### What you need to do:
Repeat each record below exactly, dropping the pictures.

[Stored entries]
_____
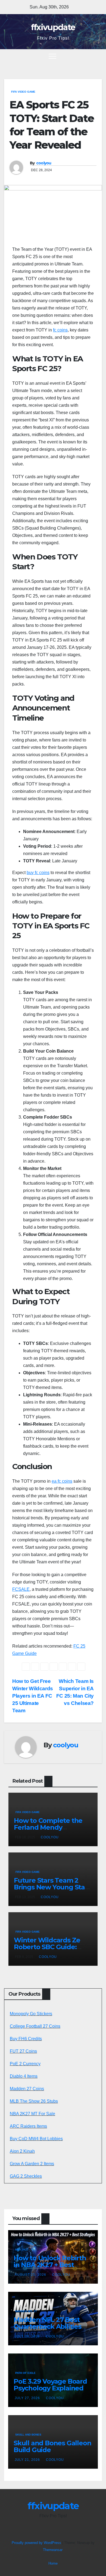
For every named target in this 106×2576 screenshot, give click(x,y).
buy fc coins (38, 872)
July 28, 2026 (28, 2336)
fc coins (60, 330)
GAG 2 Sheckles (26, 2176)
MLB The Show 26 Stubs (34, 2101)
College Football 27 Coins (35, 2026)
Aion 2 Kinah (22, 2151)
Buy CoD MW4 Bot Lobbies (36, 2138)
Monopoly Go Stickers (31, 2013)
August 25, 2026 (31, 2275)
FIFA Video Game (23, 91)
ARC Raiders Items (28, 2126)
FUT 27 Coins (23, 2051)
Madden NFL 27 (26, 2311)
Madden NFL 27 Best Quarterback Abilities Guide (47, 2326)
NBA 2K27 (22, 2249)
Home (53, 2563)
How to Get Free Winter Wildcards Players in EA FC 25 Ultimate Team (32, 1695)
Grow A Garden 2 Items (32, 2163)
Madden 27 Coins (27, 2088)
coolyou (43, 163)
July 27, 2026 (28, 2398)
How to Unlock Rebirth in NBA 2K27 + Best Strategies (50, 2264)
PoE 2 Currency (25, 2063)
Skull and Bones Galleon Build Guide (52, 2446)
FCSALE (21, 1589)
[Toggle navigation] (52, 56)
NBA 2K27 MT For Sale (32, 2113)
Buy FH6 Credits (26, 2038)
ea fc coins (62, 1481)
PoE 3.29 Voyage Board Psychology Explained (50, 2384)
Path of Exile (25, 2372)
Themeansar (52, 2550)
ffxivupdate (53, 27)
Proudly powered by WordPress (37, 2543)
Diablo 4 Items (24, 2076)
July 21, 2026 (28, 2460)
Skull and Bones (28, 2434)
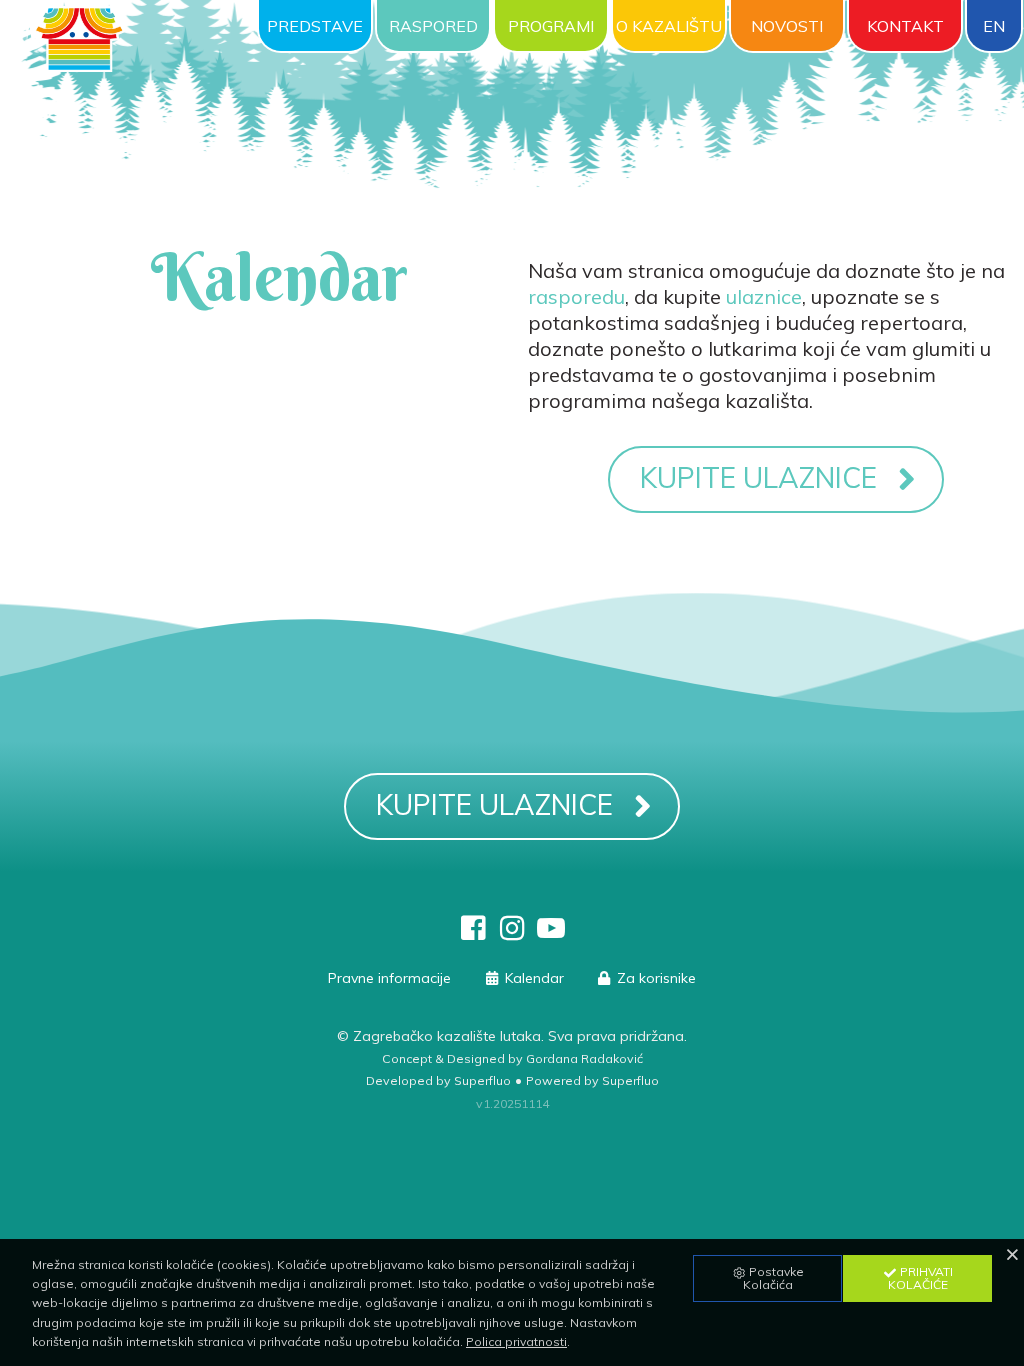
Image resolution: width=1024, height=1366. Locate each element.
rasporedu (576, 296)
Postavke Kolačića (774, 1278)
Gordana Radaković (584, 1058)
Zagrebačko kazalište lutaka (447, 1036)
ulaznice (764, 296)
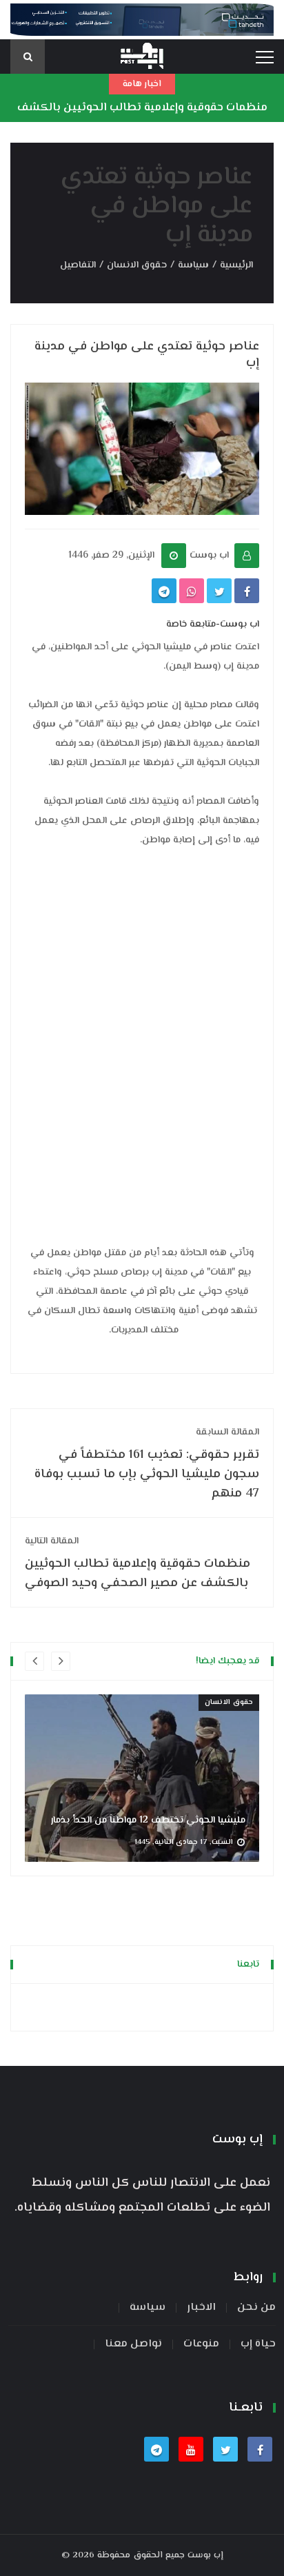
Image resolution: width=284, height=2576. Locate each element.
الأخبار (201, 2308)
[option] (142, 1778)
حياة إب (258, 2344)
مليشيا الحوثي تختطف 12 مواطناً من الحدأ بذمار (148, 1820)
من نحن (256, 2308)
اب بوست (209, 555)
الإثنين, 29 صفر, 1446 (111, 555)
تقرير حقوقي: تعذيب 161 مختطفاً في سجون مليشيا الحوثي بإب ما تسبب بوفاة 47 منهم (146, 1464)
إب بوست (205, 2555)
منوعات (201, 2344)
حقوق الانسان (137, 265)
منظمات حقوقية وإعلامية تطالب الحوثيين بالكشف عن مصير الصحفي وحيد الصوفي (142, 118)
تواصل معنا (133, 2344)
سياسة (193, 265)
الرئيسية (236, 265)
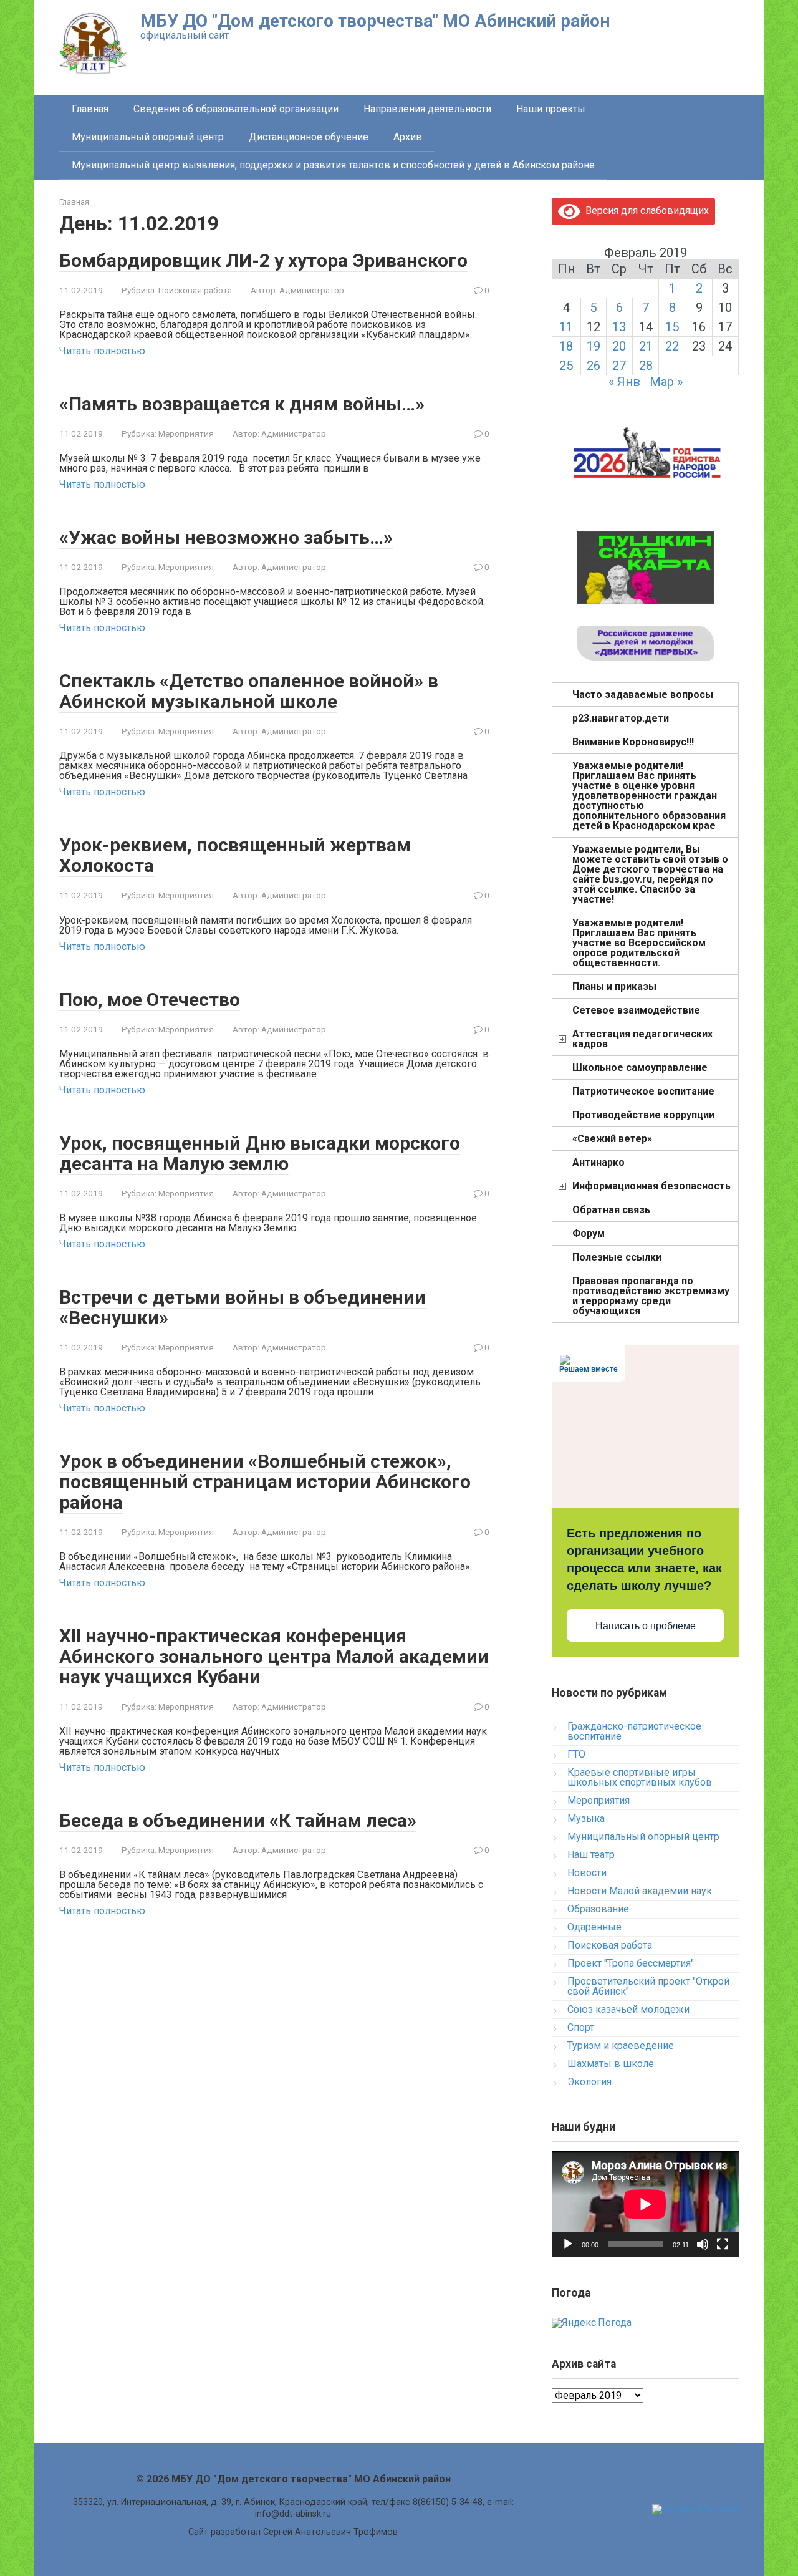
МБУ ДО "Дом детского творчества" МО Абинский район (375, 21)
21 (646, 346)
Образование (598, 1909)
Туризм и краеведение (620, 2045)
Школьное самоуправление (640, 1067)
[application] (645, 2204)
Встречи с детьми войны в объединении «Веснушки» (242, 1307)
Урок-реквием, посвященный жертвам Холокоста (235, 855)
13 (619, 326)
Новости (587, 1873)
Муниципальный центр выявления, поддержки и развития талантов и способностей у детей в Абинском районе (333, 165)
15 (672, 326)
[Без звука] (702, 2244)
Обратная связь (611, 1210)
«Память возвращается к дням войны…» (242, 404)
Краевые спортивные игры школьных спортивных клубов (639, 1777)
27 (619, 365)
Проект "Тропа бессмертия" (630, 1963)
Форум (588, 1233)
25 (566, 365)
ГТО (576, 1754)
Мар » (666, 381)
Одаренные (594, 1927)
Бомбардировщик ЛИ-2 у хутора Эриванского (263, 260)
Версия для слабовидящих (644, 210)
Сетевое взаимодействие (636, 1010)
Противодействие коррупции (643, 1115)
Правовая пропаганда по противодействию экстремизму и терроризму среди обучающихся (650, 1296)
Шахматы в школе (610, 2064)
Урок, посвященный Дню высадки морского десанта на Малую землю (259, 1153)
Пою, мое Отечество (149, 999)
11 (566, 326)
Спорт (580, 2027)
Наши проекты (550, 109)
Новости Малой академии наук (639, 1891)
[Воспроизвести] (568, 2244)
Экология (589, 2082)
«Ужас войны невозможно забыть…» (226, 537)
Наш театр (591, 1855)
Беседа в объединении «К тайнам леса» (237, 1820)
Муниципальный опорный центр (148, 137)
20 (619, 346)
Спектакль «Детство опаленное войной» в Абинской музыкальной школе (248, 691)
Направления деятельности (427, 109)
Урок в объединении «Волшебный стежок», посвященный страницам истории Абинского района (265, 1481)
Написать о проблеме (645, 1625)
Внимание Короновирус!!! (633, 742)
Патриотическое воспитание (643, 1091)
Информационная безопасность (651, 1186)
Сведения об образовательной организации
_____
### Answer for the task:
For every named target in this 106×2576 screenshot, give click(x,y).
buy fc coins (38, 872)
July 28, 2026 (28, 2336)
fc coins (60, 330)
GAG 2 Sheckles (26, 2176)
MLB The Show 26 Stubs (34, 2101)
College Football 27 Coins (35, 2026)
Aion 2 Kinah (22, 2151)
Buy CoD MW4 Bot Lobbies (36, 2138)
Monopoly Go Stickers (31, 2013)
August 25, 2026 (31, 2275)
FIFA Video Game (23, 91)
ARC Raiders Items (28, 2126)
FUT 27 Coins (23, 2051)
Madden NFL 27 (26, 2311)
Madden NFL 27 Best Quarterback Abilities Guide (47, 2326)
NBA 2K27 (22, 2249)
Home (53, 2563)
How to Get Free Winter Wildcards Players in EA FC 25 Ultimate Team (32, 1695)
Grow A Garden 2 Items (32, 2163)
Madden 27 Coins (27, 2088)
coolyou (43, 163)
July 27, 2026 (28, 2398)
How to Unlock Rebirth in NBA 2K27 + Best Strategies (50, 2264)
PoE 2 Currency (25, 2063)
Skull and Bones Galleon Build Guide (52, 2446)
FCSALE (21, 1589)
[Toggle navigation] (52, 56)
NBA 2K27 MT For Sale (32, 2113)
Buy FH6 Credits (26, 2038)
ea fc coins (62, 1481)
PoE 3.29 Voyage Board Psychology Explained (50, 2384)
Path of Exile (25, 2372)
Themeansar (52, 2550)
ffxivupdate (53, 27)
Proudly powered by WordPress (37, 2543)
Diablo 4 Items (24, 2076)
July 21, 2026 (28, 2460)
Skull and Bones (28, 2434)
Image resolution: width=1024, height=1366. Locate each element.
rasporedu (576, 296)
Postavke Kolačića (774, 1278)
Gordana Radaković (584, 1058)
Zagrebačko kazalište lutaka (447, 1036)
ulaznice (764, 296)
Image resolution: width=284, height=2576. Locate each element.
الأخبار (201, 2308)
[option] (142, 1778)
حياة إب (258, 2344)
مليشيا الحوثي تختطف 12 مواطناً من الحدأ بذمار (148, 1820)
من نحن (256, 2308)
اب بوست (209, 555)
الإثنين, 29 صفر, 1446 (111, 555)
تقرير حقوقي: تعذيب 161 مختطفاً في سجون مليشيا الحوثي بإب ما تسبب بوفاة 47 منهم (146, 1464)
إب بوست (205, 2555)
منوعات (201, 2344)
حقوق الانسان (137, 265)
منظمات حقوقية وإعلامية تطالب الحوثيين بالكشف عن مصير الصحفي وحيد الصوفي (142, 118)
تواصل معنا (133, 2344)
سياسة (193, 265)
الرئيسية (236, 265)
МБУ ДО "Дом детского творчества" МО Абинский район (375, 21)
21 (646, 346)
Образование (598, 1909)
Туризм и краеведение (620, 2045)
Школьное самоуправление (640, 1067)
[application] (645, 2204)
Встречи с детьми войны в объединении «Веснушки» (242, 1307)
Урок-реквием, посвященный жертвам Холокоста (235, 855)
13 (619, 326)
Новости (587, 1873)
Муниципальный центр выявления, поддержки и развития талантов и способностей у детей в Абинском районе (333, 165)
15 (672, 326)
[Без звука] (702, 2244)
Обратная связь (611, 1210)
«Память возвращается к дням войны…» (242, 404)
Краевые спортивные игры школьных спортивных клубов (639, 1777)
27 (619, 365)
Проект "Тропа бессмертия" (630, 1963)
Форум (588, 1233)
25 (566, 365)
ГТО (576, 1754)
Мар » (666, 381)
Одаренные (594, 1927)
Бомбардировщик ЛИ-2 у хутора Эриванского (263, 260)
Версия для слабовидящих (644, 210)
Сетевое взаимодействие (636, 1010)
Противодействие коррупции (643, 1115)
Правовая пропаганда по противодействию экстремизму и терроризму среди обучающихся (650, 1296)
Шахматы в школе (610, 2064)
Урок, посвященный Дню высадки морского десанта на Малую землю (259, 1153)
Пою, мое Отечество (149, 999)
11 (566, 326)
Спорт (580, 2027)
Наши проекты (550, 109)
Новости Малой академии наук (639, 1891)
[Воспроизвести] (568, 2244)
Экология (589, 2082)
«Ужас войны невозможно забыть…» (226, 537)
Наш театр (591, 1855)
Беседа в объединении «К тайнам леса» (237, 1820)
Муниципальный опорный центр (148, 137)
20 (619, 346)
Спектакль «Детство опаленное войной» в Абинской музыкальной школе (248, 691)
Направления деятельности (427, 109)
Урок в объединении «Волшебный стежок», посвященный страницам истории Абинского района (265, 1481)
Написать о проблеме (645, 1625)
Внимание Короновирус!!! (633, 742)
Патриотическое воспитание (643, 1091)
Информационная безопасность (651, 1186)
Сведения об образовательной организации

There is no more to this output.